▶ [EXTRACTED ENTRIES]:
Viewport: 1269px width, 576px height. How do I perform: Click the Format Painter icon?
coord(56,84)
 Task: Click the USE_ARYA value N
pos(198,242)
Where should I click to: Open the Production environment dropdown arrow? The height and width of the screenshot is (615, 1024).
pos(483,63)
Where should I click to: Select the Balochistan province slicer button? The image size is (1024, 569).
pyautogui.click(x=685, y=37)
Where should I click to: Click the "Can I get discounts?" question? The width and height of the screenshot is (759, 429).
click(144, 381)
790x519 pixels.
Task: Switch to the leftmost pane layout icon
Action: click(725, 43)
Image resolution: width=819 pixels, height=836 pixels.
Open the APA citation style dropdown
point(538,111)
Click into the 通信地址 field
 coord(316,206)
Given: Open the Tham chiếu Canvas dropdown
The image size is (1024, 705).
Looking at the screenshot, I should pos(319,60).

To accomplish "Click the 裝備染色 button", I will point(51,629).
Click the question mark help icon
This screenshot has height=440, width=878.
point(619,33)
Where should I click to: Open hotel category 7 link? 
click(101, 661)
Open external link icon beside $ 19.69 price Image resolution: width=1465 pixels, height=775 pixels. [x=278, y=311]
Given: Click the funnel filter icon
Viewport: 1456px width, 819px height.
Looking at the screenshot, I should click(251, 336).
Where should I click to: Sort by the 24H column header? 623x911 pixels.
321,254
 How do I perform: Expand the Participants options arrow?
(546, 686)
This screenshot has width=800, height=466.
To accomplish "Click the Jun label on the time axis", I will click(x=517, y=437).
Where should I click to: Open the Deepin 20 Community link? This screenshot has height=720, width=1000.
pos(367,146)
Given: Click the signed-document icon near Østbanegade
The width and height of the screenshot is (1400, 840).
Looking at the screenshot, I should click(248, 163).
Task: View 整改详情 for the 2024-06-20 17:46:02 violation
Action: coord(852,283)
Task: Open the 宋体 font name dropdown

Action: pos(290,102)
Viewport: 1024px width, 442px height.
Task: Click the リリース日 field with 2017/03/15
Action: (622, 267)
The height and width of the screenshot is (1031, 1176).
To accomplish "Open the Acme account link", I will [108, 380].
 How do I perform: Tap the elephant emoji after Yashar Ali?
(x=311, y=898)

▶ [STATED PROBLEM]: Copy the records above word for word.

▶ [EXERCISE RESPONSE]:
Viewport: 1269px width, 576px height. How do I perform: Click the Format Painter icon?
coord(56,84)
 Task: Click the USE_ARYA value N
pos(198,242)
Where should I click to: Open the Production environment dropdown arrow? The height and width of the screenshot is (615, 1024).
pos(483,63)
Where should I click to: Select the Balochistan province slicer button? The image size is (1024, 569).
pyautogui.click(x=685, y=37)
Where should I click to: Click the "Can I get discounts?" question? The width and height of the screenshot is (759, 429).
click(144, 381)
790x519 pixels.
Task: Switch to the leftmost pane layout icon
Action: click(725, 43)
Image resolution: width=819 pixels, height=836 pixels.
Open the APA citation style dropdown
point(538,111)
Click into the 通信地址 field
 coord(316,206)
Given: Open the Tham chiếu Canvas dropdown
The image size is (1024, 705).
Looking at the screenshot, I should pos(319,60).

To accomplish "Click the 裝備染色 button", I will point(51,629).
Click the question mark help icon
This screenshot has height=440, width=878.
point(619,33)
Where should I click to: Open hotel category 7 link? 
click(101, 661)
Open external link icon beside $ 19.69 price Image resolution: width=1465 pixels, height=775 pixels. [x=278, y=311]
Given: Click the funnel filter icon
Viewport: 1456px width, 819px height.
Looking at the screenshot, I should click(251, 336).
Where should I click to: Sort by the 24H column header? 623x911 pixels.
321,254
 How do I perform: Expand the Participants options arrow?
(546, 686)
This screenshot has width=800, height=466.
To accomplish "Click the Jun label on the time axis", I will click(x=517, y=437).
Where should I click to: Open the Deepin 20 Community link? This screenshot has height=720, width=1000.
pos(367,146)
Given: Click the signed-document icon near Østbanegade
The width and height of the screenshot is (1400, 840).
Looking at the screenshot, I should click(248, 163).
Task: View 整改详情 for the 2024-06-20 17:46:02 violation
Action: coord(852,283)
Task: Open the 宋体 font name dropdown

Action: pos(290,102)
Viewport: 1024px width, 442px height.
Task: Click the リリース日 field with 2017/03/15
Action: (622, 267)
The height and width of the screenshot is (1031, 1176).
To accomplish "Open the Acme account link", I will [108, 380].
 How do I perform: Tap the elephant emoji after Yashar Ali?
(x=311, y=898)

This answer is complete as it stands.